Ultrasound done, appointment with surgeon set for the day after I am scheduled to see my oncologist, which was scheduled for a Monday morning. The Friday before the appointment, late in the day, I get a message from the doctor’s office that the doctor doesn’t want to see me till after the MRI is done. Yes I see RED. I had figured when I saw that the MRI was going to be later in the month, that the doctor could just touch base with me by phone unless there was a problem, which I am pretty sure there is not. Although, writing about this is making my head ache. So now I am three more weeks out from seeing the oncologist. This make two full months of testing, waiting, being in that place of frustration and working not to allow it to be fear.
Because I have been here before, I try to figure out, what is the lesson? Why is this happening like this? Is it a reminder to truly trust that I am well and that I really don’t need their tests to tell me I am? And then the fear kicks in. I have been in this place before, and I don’t like it!! I have been positive, visualizing wellness, knowing that all is well, then I go into the doctor after a scan and they find problems. So, I have lost trust in my own knowing, in my beliefs that I am well, trusting the universe to always have my back. And then, because I know that the Universe always has my back I feel shame for doubting.
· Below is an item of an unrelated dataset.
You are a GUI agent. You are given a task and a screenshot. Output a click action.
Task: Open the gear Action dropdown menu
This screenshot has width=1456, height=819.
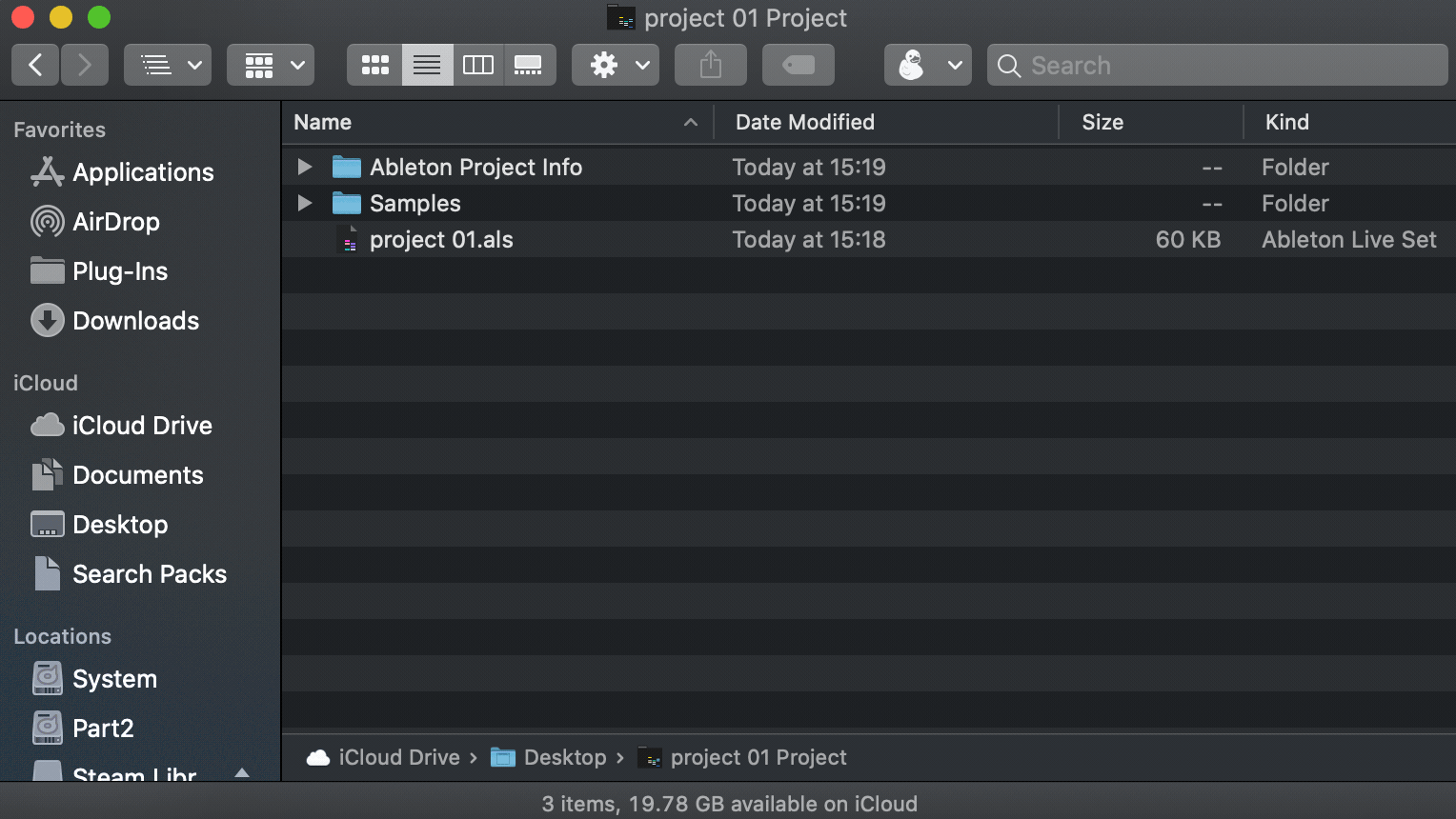[x=616, y=65]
So what is the lesson? I am feeling like the lesson is to finish this round with the cancer industry then quit doing the dance. Trust what I know is best for me and my body. When I went on the immunotherapy drug Keytruda, they said it “turned off the stops” on my immune system. This means that for the rest of my life my immune system is on high alert. Part of the reason I am resistant to the experimental jab. If something happens and I develop an issue that threatens to take my life, then I go back to how I felt prior to starting this dance with western medicine, it is my time to go. Resistance is not graceful. Allowing, trusting, going with the flow is. Grace is the place I want to be. Grace is my choice. It does not come as naturally as resistance, but if I let go of the frustration I can be persistent in achieving grace. I have to believe that and have three weeks to work on that. Maybe during that time another lesson will provide me clarity on this situation. Time will tell. I am persistently resisting but in order to find grace must let go of the frustration.